The Co-op Ordinance currently under consideration will change this situation by allowing co-ops with up to 12 occupants to be established in low-density residential zones. This change will damage the commitments made to property owners in our zoning regulations by enabling the spread of higher density occupancies into single-family neighborhoods. Proponents of this ordinance, by seeking to place higher density occupancies in single-family neighborhoods, are essentially requiring the community to give them access to a sector of the housing market that they can’t pay for themselves.

PLAN-Boulder County recommends that co-ops only be allowed in higher density zoning districts as a pilot project for two years. They should be closely studied during the pilot period and the results publicly reported. Important aspects to be evaluated would include:

• A robust and effective enforcement mechanism, including the rigorous enforcement of occupancy violations in other housing situations, such as illegally over-occupied boarding and group houses and illegal co-ops, should be demonstrated before expanding co-ops beyond the pilot phase, and before allowing them in low density residential zones. The City has a very poor record with housing code enforcement with regard to occupancy. The City must provide neighbors and neighborhoods with assurances through an enforcement plan that has citizen input.

• The parking impacts to on-street parking must be determined. Unless a parking district is created, there seems to be little the city could do to enforce the ordinance limitation to three on-street parking spaces for a co-op. The requirement to identify the owner and the make and model of the cars belonging to the co-op has been removed from the current version of the ordinance.

If the Council’s decision is to allow co-ops in low-density zones, PLAN-Boulder County recommends that such co-ops be limited to occupancy by no more than six people, and implemented as a pilot project for a period of no more than two years. This would be twice the number of unrelated people that our current zoning regulations allow in a single- family dwelling unit, and would represent a significant expansion of the current limit. A pilot project would allow the city to evaluate the real impacts of so drastically changing the zoning regulations in low-density neighborhoods. Occupancy of more than six people should be limited to higher density zones.

PLAN-Boulder County supports the changes to the ordinance that require permanent affordability, and recommends that rental-co-ops be subject to per capita rent limitations and equity co-ops be deed-restricted so that both are permanently affordable in the future. Co-ops have been presented as a limited part of the solution to Boulder’s lack of affordable housing. But if their rents and re-sale prices are not restricted, they will intensify the problem, not reduce it.

PLAN-Boulder County recommends that the maximum effort be made to keep the co-op ordinance as simple as possible. With occupancy varying by lot size, or square footage per occupant, or whatever combinations the Council can come up with, the regulations become completely opaque to the average citizen who will have no idea what to expect to be imposed on them by this ordinance. At least make it easy for us to know how many people could be living next door.

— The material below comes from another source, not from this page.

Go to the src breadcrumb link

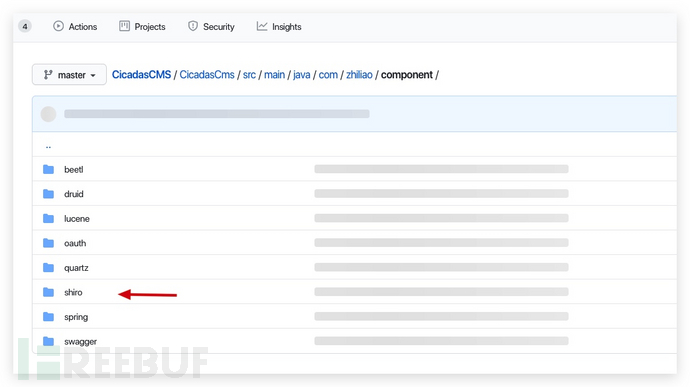(249, 75)
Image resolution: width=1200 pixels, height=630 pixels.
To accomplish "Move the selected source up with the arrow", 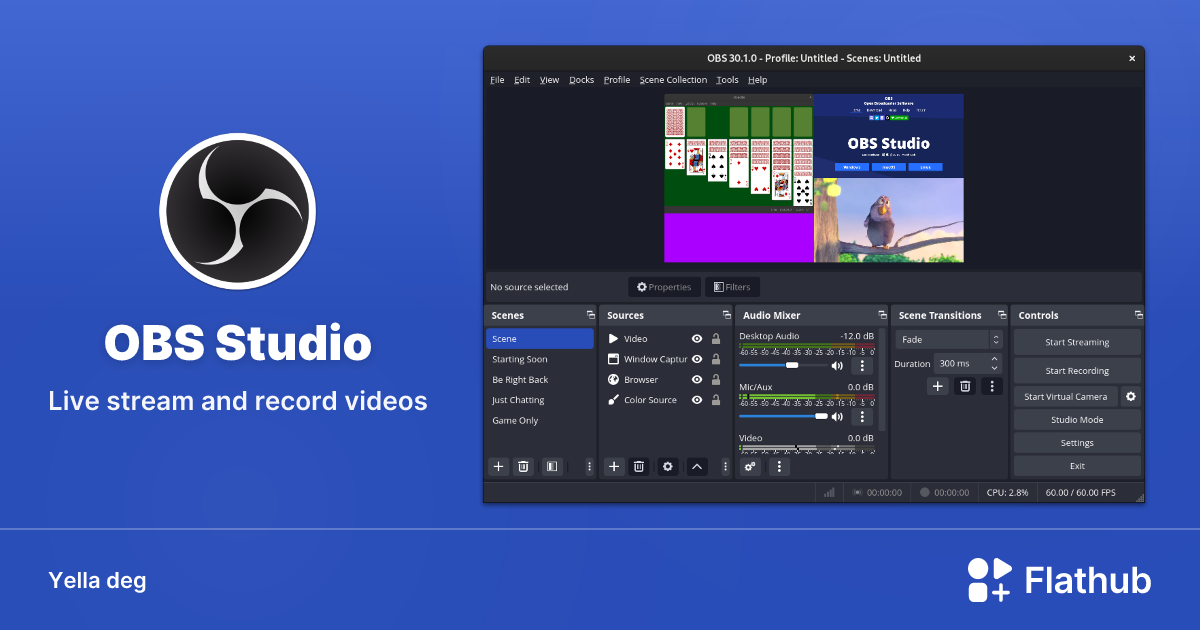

Council should be clear what this ordinance effectively does to Boulder citizens. It increases density in single-family residential neighborhoods in a way that is only available to a very select group of people. It has met resistance from neighborhoods because it will have impacts and those impacts have real costs to neighbors and neighborhoods. Someone will end up suffering those impacts and paying those costs. The community benefit of housing affordability offered by this ordinance is so limited that the tradeoffs between neighborhood impacts and affordability remain significantly inequitable. As proposed, the ordinance achieves little community benefit, and asks too much from neighbors and neighborhoods.